Exercise directions:
From the entries below, list each line with "Select".

The records:
++++++++++

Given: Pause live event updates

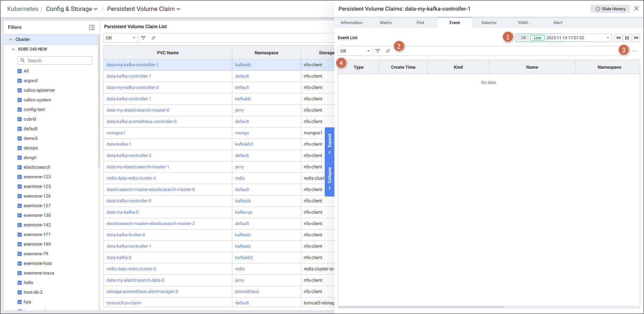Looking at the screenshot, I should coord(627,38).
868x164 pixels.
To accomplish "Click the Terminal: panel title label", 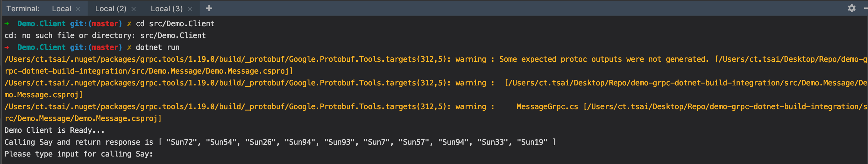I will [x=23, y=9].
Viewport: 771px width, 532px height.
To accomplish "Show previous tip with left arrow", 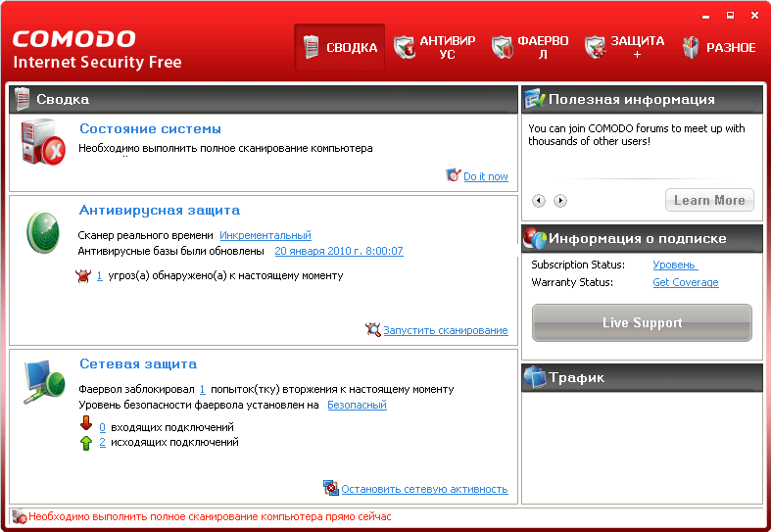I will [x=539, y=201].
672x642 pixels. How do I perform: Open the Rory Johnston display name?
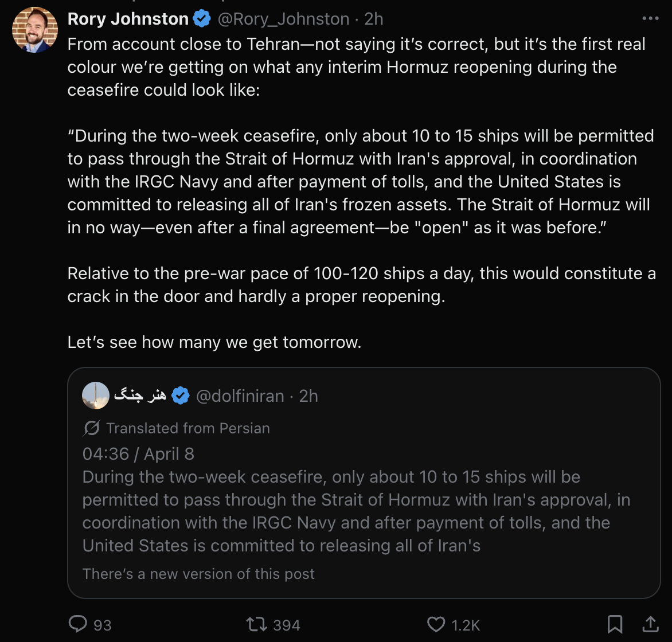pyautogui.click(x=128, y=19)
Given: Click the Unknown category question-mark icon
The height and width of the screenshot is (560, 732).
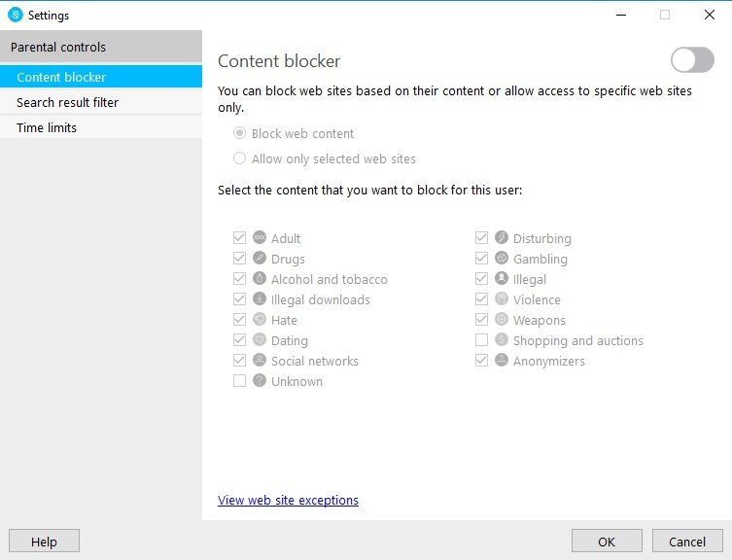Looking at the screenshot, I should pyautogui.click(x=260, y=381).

++++++++++

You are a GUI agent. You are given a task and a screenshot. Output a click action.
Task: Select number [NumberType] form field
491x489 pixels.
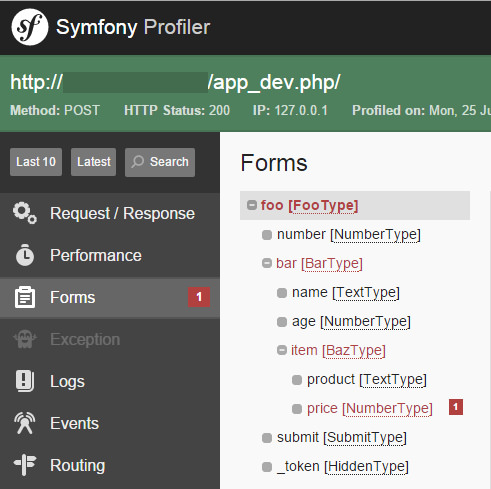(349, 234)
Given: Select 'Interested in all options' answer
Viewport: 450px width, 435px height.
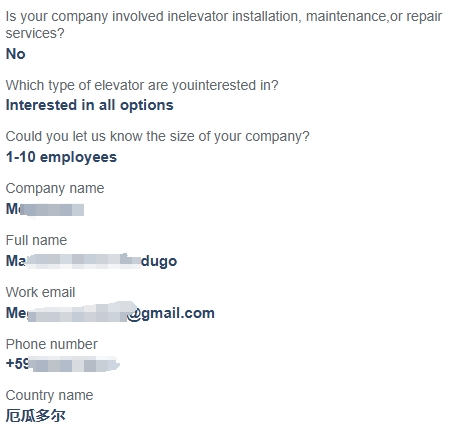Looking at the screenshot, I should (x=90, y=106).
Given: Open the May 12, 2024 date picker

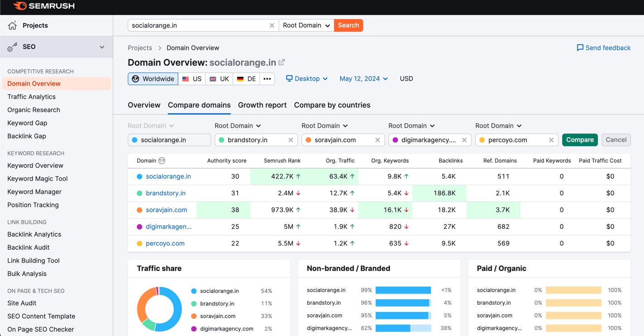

++++++++++

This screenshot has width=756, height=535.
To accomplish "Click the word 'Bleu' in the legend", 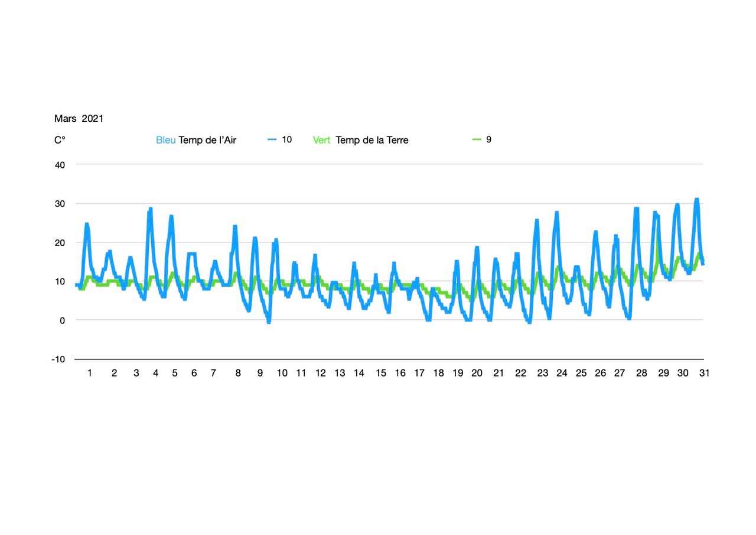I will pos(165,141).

++++++++++

Result of this task:
Task: Select number [NumberType] form field
Given: Select 'Interested in all options' answer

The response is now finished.